--- WHAT YOU WILL DO ---
Return all of the material that follows, keeping each line exactly as it is.

—————

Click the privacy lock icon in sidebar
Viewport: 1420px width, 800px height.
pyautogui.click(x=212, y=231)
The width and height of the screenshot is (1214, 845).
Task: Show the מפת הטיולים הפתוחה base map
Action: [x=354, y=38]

—————

--- ANSWER SECTION ---
Click the privacy lock icon in sidebar
Viewport: 1420px width, 800px height.
pyautogui.click(x=212, y=231)
The width and height of the screenshot is (1214, 845).
Task: Show the מפת הטיולים הפתוחה base map
Action: [x=354, y=38]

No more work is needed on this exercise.